Diagnóstico precoce e modelos variados de intervenção ajudam crianças com transtornos como a dislexia
Sophia La Banca de Oliveira
No decorrer da infância todo o corpo se desenvolve, inclusive o cérebro. Mas algumas condições clínicas podem alterar o amadurecimento do órgão, com implicações nos modos de aprendizado. São os transtornos do neurodesenvolvimento. Entre eles, estão os transtornos de aprendizagem – como a dislexia e a discalculia – em que a criança apresenta dificuldade muito grande em determinadas habilidades.
Para professores e pais pode ser difícil diferenciar um transtorno de aprendizagem de uma dificuldade gerada por outras causas. Isso porque, enquanto muitas crianças apresentam dificuldades em certas matérias, os transtornos são mais raros, afetando aproximadamente 7,6% delas. Para a professora Claudia Berlim de Mello, do Departamento de Psicobiologia da Universidade Federal de São Paulo, o diagnóstico adequado por um profissional é essencial. “Especialmente na diferenciação do que é uma dificuldade, ou seja, explicada por questões ambientais, sejam familiares, pedagógicas e emocionais, do que seria um transtorno, que tem uma base neurobiológica bem específica”.
As crianças com esses transtornos podem precisar de adequações para se desenvolver, tanto no ambiente escolar quanto familiar. Por isso, não apenas é importante o diagnóstico correto, como também mapear todas as estratégias necessárias para auxílio.
O diagnóstico também ajuda a lidar com os estigmas. “Muitas vezes as crianças já vêm com rótulos. O rótulo do preguiçoso, do incapaz.
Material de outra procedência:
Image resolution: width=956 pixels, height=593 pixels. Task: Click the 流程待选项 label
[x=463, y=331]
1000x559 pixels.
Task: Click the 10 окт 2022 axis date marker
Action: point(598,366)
Eventualmente, elas mesmas começam a se dar rótulos, tipo: ‘eu sou burro’, ‘eu não consigo’, ‘eu não sei’”, diz Mello. Quando a doença é identificada, torna-se mais fácil para tanto para as crianças quanto para os adultos responsáveis entenderem que não se trata de falta de esforço.
Os testes utilizados para o diagnóstico dos transtornos também possuem outra utilidade: revelar as bases neurológicas envolvidas. Os transtornos de aprendizado têm padrão bem característico de alterações, que se mantém ao longo do tempo. Isso acontece porque eles estão relacionados a alterações no funcionamento de regiões específicas do cérebro. “Conforme o tipo de impacto e de transtorno, há um padrão de desorganização cerebral mais amplo, que abrange múltiplas regiões, como no autismo ou no transtorno de déficit de atenção com hiperatividade (TDAH), ou um padrão mais localizado, como na dislexia”, explica Mello.
Uma das abordagens usadas para identificação de transtornos de aprendizagem é o chamado modelo de resposta à intervenção, ou RTI na da sigla em inglês (response to intervention), que pode ser adotado já na pré-escola. Neste modelo, ao observar uma criança com dificuldades, destoando dos colegas de classe, a professora realiza uma primeira intervenção, com atividades de estimulação para toda a turma. Se a criança não evoluir, uma intervenção específica com ela é realizada. Apenas se essa segunda intervenção também falhar busca-se uma avaliação mais especializada. Alguns pesquisadores, porém, acreditam que a eficácia do modelo RTI precisa ser melhor pesquisada.
Procedimentos usados em pesquisas envolvendo avaliação neuropsicológica podem também ser levados para o consultório, como os associados à reabilitação baseada em evidências. Essa abordagem se apoia em medidas estatísticas para fazer uma análise quantitativa do desempenho do paciente ao executar tarefas e guiar o processo de reabilitação. Uma abordagem baseada em evidências traz várias vantagens, como facilitar a aplicação do conhecimento científico na realidade clínica, obter maior garantia quanto à eficácia das intervenções e até mesmo otimizar os investimentos financeiros e de tempo das famílias.